# THE TASK
Return all lines of the data in which the string "using" occurs.

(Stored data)
========================
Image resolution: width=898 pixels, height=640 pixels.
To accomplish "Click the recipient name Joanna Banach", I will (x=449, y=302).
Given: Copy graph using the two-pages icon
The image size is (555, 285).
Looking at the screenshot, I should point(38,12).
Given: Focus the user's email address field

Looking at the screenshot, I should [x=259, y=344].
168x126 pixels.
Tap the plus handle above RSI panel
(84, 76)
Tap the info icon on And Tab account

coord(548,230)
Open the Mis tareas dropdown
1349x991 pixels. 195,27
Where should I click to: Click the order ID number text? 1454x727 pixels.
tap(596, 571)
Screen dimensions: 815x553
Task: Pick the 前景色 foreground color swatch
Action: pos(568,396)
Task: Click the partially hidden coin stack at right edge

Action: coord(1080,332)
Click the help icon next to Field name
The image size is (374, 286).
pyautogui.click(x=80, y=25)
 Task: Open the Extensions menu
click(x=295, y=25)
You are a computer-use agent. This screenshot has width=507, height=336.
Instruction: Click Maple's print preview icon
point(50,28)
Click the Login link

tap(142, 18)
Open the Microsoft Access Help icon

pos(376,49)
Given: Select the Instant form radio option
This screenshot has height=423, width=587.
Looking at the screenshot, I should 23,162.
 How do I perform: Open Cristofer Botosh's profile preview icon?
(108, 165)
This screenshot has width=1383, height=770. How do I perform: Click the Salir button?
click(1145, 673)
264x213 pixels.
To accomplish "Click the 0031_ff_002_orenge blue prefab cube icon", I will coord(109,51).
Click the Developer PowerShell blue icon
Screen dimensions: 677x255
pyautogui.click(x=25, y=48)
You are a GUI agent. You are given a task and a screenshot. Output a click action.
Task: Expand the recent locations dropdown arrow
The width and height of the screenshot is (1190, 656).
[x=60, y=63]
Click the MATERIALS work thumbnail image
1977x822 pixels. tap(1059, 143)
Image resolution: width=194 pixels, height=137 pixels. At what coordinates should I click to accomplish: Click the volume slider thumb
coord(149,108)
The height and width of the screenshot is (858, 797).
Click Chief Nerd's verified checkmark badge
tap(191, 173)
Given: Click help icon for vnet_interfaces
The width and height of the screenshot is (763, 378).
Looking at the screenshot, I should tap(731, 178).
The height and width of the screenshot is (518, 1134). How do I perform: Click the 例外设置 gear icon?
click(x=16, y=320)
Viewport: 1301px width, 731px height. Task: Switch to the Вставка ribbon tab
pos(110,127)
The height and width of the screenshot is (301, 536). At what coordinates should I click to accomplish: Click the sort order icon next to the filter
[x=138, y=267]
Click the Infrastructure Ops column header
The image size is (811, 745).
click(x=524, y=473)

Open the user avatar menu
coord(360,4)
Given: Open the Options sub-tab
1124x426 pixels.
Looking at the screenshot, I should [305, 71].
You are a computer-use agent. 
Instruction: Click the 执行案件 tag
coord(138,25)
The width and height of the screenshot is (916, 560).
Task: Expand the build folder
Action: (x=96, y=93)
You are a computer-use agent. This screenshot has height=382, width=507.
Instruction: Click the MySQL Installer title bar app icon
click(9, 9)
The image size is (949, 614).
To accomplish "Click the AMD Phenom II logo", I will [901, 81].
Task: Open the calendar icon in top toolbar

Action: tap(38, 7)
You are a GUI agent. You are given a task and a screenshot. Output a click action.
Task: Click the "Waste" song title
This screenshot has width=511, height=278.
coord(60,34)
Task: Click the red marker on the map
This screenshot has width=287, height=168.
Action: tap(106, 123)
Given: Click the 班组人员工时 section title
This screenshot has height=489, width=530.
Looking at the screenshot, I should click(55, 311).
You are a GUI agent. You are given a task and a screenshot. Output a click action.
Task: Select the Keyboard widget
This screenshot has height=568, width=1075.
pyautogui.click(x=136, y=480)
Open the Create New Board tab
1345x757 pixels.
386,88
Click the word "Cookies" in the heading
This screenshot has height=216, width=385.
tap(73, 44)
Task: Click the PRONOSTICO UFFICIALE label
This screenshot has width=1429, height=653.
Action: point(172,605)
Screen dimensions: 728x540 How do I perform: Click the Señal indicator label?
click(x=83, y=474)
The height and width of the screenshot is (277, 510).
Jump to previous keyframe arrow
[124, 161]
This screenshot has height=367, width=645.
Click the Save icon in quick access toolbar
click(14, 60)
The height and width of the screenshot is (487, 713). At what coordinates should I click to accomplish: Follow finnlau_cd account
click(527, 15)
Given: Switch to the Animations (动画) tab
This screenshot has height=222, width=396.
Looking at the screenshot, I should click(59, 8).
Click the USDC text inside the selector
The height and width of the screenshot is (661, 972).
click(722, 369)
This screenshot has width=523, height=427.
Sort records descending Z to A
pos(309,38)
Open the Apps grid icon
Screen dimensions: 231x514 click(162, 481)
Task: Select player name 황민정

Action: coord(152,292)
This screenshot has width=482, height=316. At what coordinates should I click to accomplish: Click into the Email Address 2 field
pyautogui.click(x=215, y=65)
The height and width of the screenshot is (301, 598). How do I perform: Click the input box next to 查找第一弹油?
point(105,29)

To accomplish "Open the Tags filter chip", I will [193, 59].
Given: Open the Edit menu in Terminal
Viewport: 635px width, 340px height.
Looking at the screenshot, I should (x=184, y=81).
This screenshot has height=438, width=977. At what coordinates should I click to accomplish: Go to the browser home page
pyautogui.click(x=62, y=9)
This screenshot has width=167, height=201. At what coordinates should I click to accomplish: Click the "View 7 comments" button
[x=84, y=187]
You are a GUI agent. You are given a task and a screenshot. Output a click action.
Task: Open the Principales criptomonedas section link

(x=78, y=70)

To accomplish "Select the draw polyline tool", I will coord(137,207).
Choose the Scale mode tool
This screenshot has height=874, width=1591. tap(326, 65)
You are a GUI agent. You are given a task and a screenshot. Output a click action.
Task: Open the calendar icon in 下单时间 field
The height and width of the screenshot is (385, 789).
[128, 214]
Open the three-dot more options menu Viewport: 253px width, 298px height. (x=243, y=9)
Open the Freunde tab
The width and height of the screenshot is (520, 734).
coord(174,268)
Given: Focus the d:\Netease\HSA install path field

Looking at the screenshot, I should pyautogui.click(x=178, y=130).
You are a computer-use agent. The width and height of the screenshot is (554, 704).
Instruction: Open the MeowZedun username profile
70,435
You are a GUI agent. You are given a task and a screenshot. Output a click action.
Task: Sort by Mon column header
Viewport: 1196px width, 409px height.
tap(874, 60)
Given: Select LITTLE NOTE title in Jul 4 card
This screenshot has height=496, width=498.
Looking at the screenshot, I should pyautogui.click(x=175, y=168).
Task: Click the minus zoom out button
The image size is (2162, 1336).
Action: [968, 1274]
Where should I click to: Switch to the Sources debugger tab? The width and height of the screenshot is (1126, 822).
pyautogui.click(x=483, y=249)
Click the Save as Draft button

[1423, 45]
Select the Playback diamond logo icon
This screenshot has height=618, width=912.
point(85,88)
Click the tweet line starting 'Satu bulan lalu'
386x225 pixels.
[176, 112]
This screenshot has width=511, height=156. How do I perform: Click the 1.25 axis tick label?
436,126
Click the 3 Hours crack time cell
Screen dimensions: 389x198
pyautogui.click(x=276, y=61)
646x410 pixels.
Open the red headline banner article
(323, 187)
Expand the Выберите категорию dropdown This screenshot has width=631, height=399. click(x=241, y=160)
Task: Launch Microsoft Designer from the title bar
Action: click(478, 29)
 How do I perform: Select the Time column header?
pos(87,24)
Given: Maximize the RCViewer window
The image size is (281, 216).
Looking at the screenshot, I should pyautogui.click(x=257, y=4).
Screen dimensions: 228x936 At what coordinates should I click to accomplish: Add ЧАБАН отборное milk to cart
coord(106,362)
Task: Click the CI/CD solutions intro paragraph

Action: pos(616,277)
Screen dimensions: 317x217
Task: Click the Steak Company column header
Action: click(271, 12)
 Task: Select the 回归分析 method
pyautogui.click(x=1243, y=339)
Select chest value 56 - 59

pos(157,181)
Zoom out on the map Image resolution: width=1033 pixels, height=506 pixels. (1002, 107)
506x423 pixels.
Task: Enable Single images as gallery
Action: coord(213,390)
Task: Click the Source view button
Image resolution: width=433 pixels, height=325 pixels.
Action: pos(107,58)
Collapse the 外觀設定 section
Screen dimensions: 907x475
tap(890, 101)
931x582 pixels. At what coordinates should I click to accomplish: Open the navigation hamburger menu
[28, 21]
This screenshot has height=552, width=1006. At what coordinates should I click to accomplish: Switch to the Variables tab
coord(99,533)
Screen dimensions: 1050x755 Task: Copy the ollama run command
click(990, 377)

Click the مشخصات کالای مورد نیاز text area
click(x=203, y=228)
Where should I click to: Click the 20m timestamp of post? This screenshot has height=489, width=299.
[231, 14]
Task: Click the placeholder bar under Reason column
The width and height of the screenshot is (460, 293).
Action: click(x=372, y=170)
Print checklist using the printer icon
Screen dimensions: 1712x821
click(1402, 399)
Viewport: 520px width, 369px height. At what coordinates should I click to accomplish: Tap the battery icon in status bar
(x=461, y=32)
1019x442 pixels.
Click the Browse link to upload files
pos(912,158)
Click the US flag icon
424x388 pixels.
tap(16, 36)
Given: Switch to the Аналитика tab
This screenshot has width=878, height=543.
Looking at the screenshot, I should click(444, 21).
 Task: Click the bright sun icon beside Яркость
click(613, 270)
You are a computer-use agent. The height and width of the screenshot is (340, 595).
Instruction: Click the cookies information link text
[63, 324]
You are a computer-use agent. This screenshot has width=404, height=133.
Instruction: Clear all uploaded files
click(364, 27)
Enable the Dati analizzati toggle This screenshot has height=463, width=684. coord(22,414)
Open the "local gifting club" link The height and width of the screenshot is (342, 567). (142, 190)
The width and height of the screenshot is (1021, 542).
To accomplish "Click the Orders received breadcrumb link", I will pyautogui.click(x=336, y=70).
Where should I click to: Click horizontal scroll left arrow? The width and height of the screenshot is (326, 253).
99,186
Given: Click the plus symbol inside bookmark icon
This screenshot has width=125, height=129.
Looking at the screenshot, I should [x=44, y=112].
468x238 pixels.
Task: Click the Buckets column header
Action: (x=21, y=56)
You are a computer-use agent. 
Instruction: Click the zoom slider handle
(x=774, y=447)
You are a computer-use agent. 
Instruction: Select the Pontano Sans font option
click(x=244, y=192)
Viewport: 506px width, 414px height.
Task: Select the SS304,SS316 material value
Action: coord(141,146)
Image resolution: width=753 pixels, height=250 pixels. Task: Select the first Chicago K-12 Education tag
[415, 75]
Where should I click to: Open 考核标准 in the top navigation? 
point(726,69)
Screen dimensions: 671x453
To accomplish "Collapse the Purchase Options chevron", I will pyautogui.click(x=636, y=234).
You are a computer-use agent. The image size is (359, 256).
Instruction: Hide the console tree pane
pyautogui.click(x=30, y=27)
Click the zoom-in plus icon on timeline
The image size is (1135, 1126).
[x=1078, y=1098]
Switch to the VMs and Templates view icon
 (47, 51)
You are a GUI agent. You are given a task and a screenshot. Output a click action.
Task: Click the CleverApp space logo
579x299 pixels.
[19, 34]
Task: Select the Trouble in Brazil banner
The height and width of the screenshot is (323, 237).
========================
# EXPECTED ANSWER
Given: Copy graph using the two-pages icon
Print checklist using the printer icon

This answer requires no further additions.